A controller must conduct and document a data protection assessment of each of the following processing activities involving personal data:

  1. The processing of personal data for targeted advertising
  2. The sale of personal data
  3. The processing of personal data for purposes of profiling, where profiling presents a reasonably foreseeable risk of (i) unfair or deceptive treatment of, or unlawful disparate impact on, consumers; (ii) financial, physical or reputational injury to consumers; (iii) a physical or other intrusion upon the solitude or seclusion, or the private affairs or concerns, of consumers, where such intrusion would be offensive to a reasonable person; or (iv) other substantial injuries to consumers
  4. The processing of sensitive data
  5. Any processing activities involving personal data that present a heightened risk of harm to consumers

Impact on Vendor Relationships

Controllers and processors must have a written contract in place.
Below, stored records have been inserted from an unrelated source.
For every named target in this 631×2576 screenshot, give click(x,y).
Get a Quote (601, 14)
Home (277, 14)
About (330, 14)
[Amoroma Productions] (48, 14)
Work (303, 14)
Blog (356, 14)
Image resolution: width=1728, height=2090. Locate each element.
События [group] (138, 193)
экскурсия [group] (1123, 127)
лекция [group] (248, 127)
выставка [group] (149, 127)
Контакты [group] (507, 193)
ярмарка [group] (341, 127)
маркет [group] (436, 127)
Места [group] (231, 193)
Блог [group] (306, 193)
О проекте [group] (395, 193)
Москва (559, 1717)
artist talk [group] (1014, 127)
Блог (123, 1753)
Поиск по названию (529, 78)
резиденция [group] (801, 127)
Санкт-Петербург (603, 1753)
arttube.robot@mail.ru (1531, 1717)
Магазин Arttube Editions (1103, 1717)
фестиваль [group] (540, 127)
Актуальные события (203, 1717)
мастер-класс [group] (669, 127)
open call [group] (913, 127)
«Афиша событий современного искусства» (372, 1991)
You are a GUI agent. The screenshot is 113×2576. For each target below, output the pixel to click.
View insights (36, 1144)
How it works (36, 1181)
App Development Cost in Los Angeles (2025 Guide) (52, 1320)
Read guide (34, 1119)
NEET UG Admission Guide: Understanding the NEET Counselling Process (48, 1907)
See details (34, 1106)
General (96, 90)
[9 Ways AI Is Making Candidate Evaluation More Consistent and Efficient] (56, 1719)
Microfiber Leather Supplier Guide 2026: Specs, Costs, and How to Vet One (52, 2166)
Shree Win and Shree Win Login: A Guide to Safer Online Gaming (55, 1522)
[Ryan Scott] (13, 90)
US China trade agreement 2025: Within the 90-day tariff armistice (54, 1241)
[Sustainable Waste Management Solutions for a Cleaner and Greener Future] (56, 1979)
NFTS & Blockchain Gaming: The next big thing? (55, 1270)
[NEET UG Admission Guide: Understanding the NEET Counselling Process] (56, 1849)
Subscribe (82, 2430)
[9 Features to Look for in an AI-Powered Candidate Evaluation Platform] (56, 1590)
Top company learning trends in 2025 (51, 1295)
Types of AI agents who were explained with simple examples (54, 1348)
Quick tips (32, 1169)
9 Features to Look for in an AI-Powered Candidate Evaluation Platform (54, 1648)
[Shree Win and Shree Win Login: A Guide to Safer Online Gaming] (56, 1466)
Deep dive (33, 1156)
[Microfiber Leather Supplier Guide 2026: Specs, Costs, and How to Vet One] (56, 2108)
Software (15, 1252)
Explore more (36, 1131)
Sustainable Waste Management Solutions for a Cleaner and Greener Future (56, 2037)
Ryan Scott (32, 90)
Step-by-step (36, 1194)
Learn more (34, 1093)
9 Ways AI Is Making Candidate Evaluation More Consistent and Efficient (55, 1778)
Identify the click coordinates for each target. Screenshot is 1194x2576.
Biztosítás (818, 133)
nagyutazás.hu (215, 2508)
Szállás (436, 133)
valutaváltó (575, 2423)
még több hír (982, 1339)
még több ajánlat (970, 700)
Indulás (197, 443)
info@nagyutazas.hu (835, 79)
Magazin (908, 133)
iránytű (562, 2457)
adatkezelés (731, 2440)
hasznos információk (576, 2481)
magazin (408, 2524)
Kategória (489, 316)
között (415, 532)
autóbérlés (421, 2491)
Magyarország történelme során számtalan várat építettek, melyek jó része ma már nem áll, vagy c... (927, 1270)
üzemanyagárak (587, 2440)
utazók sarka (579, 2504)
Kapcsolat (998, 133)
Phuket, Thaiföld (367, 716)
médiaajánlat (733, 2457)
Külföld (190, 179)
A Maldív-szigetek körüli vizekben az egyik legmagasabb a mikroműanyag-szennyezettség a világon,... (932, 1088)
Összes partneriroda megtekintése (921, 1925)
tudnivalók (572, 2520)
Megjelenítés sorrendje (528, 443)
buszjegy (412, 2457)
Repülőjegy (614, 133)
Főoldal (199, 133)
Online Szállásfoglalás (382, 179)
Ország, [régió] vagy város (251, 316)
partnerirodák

As with the GDPR, the contract should set forth instructions for processing data, the nature and purpose of processing, the type of data subject to processing, the duration of the processing, and both parties’ rights and obligations.

The contract must also require the processor to: 

  1. Ensure that each person processing personal data is subject to a duty of confidentiality
  2. At the controller’s direction, delete or return all personal data to the controller as requested at the end of the provision of services, unless retention of the personal data is required by law
  3. Upon the reasonable request of the controller, make available to the controller all information in its possession necessary to demonstrate the processor’s compliance with its obligations
  4. Allow, and cooperate with, reasonable assessments by the controller or the controller’s designated assessor (the processor may arrange for a qualified and independent assessor to conduct an assessment)
  5. Engage any subcontractor under a written contract that requires the subcontractor to comply with the obligations imposed on the processor

Contracts drafted to meet the GDPR’s requirements will likely satisfy these requirements.  

Enforcement 

The CDPA has no private right of action and will be enforced by the Office of the Virginia Attorney General, which can seek civil penalties after a 30-day opportunity to cure. Fines will be up to $7,500 per violation, and the attorney general may also seek an injunction for activities in violation of the law.